# Entries shown
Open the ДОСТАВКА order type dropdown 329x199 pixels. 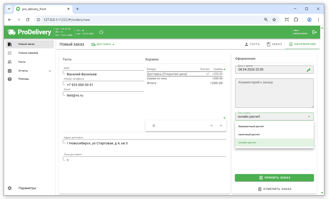point(103,44)
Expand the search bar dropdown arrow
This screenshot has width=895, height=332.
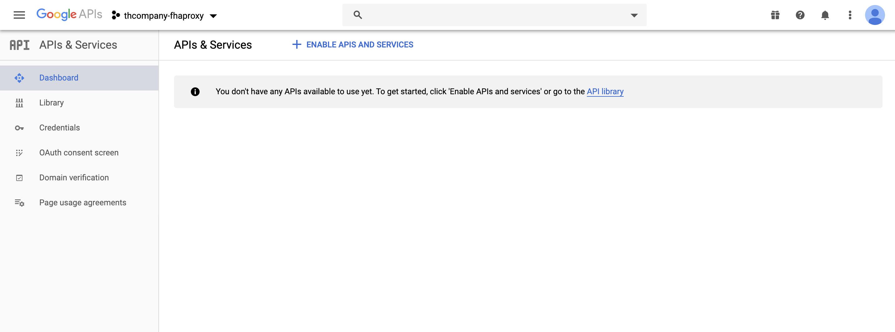pos(634,15)
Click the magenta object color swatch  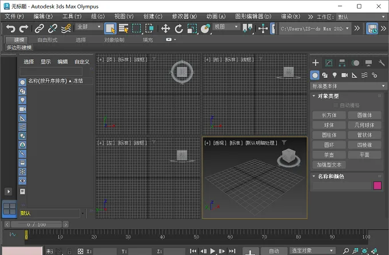coord(378,186)
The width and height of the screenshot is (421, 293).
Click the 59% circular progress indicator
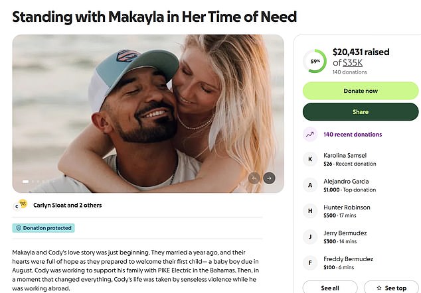314,61
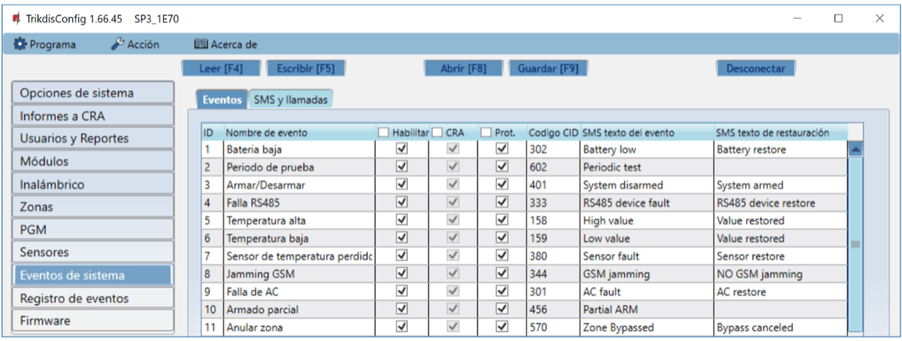Image resolution: width=902 pixels, height=341 pixels.
Task: Click the Acerca de book icon
Action: coord(201,44)
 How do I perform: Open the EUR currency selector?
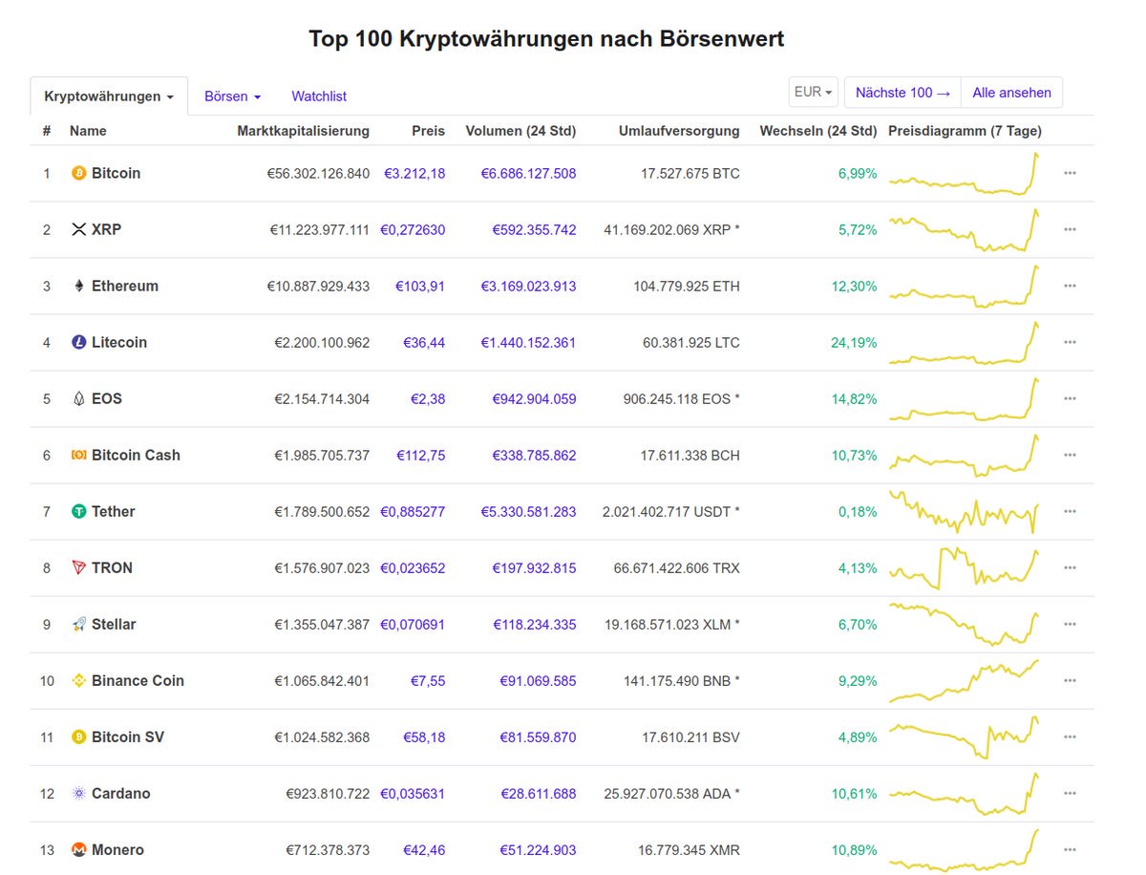pyautogui.click(x=813, y=91)
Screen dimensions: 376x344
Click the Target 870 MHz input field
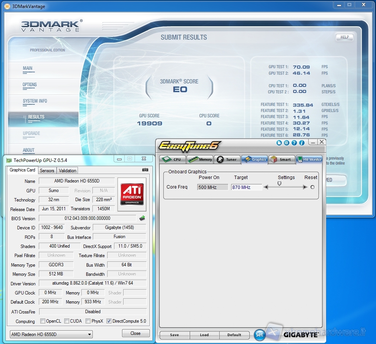(x=246, y=187)
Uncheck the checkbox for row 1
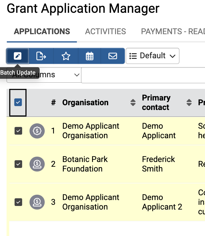Screen dimensions: 205x236 coord(18,131)
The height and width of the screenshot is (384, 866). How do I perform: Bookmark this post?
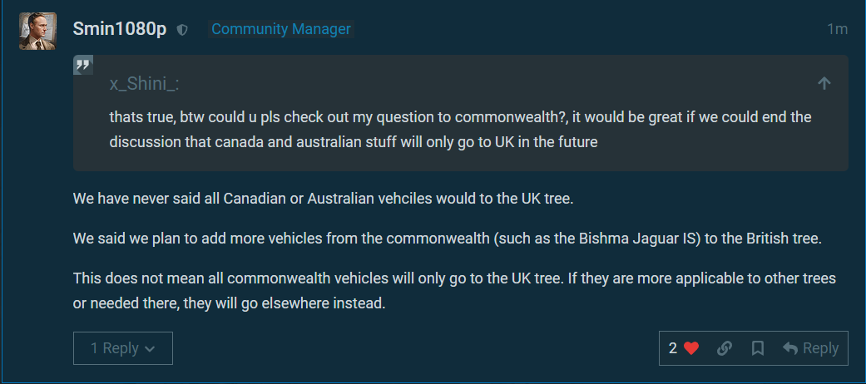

# Your objective
Put the lines above into a Markdown table with columns No. and Text, starting with the line that contains "Screen dimensions: 376x344" and going on through the end of the rows. Number each line, skip blank lines, and leave the pictures out.

# Reply to the task
| No. | Text |
|---|---|
| 1 | Screen dimensions: 376x344 |
| 2 | Click the Target 870 MHz input field |
| 3 | (x=246, y=187) |
| 4 | Uncheck the checkbox for row 1 |
| 5 | Screen dimensions: 205x236 coord(18,131) |
| 6 | The height and width of the screenshot is (384, 866). How do I perform: Bookmark this post? |